1596
Mira Variables
David Fabricius (1564–1617), Johannes Fabricius (1587–1615), Johannes Holwarda (1618–1651)
Astronomers of the sixteenth century were aware that occasionally a seemingly ordinary star would flare up and dramatically increase in brightness—what Tycho Brahe had termed a nova. But no one had ever observed a star brighten, then dim, then brighten and dim again. That’s what the Dutch-German pastor and part-time astronomer David Fabricius discovered from his observations of the star Omicron Ceti, also known as Mira, in 1596 and again in 1609. In 1638 the Dutch astronomer Johannes Holwarda discovered that Mira is a periodic or pulsating variable star, with a period of about 330 days.
When Fabricius discovered Mira, it was a magnitude 3 star that dimmed quickly (within a month or so) to beyond the human visual limit of magnitude 6. Later astronomers monitoring Mira telescopically over the years have seen it brighten to magnitude 2 and dim to magnitude 10, a factor of over 1,700 in brightness. We now know that Mira is a puffed-up red giant star about 350 times bigger than the Sun—if Mira were in our solar system it would extend out to the orbit of Mars! Its pulsations are part of normal stellar evolution for relatively low-mass stars near the end of their lives. Nearly 7,000 stars are now known that exhibit pulsations like this, with periods from around 100 to 1,000 days; they are collectively referred to as Mira variables.
Mira was discovered to be in a double star system in 1923, with a smaller white dwarf companion called Mira B. Recent Hubble Space Telescope and Chandra X-Ray Observatory images show that Mira B is gravitationally pulling gas off Mira A and into a solar nebula–like disk that may be accreting planets. Mira is a dying star, yet in its death throes it may be giving life to new planets.
Fabricius and his son Johannes are also credited with being the first astronomers to systematically observe sunspots and to use them to discover that the Sun rotates, as predicted by physicist Johannes Kepler, and has a rotation period of about 27 days. Coincidentally, there’s a Mira connection there as well, as astronomers have discovered that Mira has starspots that, like sunspots, may be related to strong magnetic fields in the star’s outer layers.

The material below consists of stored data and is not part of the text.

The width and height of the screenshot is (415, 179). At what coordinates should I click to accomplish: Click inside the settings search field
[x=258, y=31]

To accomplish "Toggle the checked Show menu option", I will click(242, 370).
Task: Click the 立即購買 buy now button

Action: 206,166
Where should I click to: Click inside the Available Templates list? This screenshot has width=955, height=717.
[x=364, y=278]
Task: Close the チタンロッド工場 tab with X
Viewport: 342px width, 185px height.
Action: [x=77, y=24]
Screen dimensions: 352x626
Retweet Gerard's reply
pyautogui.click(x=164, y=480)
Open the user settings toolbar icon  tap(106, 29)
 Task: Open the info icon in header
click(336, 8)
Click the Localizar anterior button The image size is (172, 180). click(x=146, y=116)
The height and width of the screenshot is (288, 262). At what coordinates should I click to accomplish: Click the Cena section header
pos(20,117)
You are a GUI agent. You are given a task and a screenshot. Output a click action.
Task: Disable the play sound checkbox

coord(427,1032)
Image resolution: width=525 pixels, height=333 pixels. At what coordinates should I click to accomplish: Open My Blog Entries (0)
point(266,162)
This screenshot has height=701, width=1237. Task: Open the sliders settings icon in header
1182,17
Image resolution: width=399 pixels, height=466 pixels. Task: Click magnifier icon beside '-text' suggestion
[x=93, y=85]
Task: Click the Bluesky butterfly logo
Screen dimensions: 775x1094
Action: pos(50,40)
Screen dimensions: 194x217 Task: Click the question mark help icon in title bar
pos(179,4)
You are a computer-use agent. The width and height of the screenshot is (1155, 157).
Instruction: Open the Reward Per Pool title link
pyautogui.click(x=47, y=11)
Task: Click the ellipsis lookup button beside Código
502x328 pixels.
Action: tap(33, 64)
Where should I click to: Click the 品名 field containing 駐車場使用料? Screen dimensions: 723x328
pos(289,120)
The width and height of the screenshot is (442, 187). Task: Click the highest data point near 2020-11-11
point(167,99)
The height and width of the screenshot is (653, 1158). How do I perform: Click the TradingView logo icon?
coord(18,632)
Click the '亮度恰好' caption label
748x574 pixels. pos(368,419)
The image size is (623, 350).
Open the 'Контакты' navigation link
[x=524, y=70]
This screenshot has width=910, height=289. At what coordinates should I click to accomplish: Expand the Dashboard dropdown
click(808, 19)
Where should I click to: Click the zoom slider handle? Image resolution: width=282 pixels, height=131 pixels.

SEE ALSO Solar Nebula (c. 5 Billion BCE), Stellar Magnitude (c. 150 BCE), Three Laws of Planetary Motion (1619), Mizar-Alcor Sextuple System (1650), Solar Flares (1859), Main Sequence (1910), End of the Sun (5–7 Billion).
Artist’s conception of the red giant star Mira A (right) and its companion star Mira B, a small white dwarf that is surrounded by a disk of gas and dust being drawn off the pulsating red giant.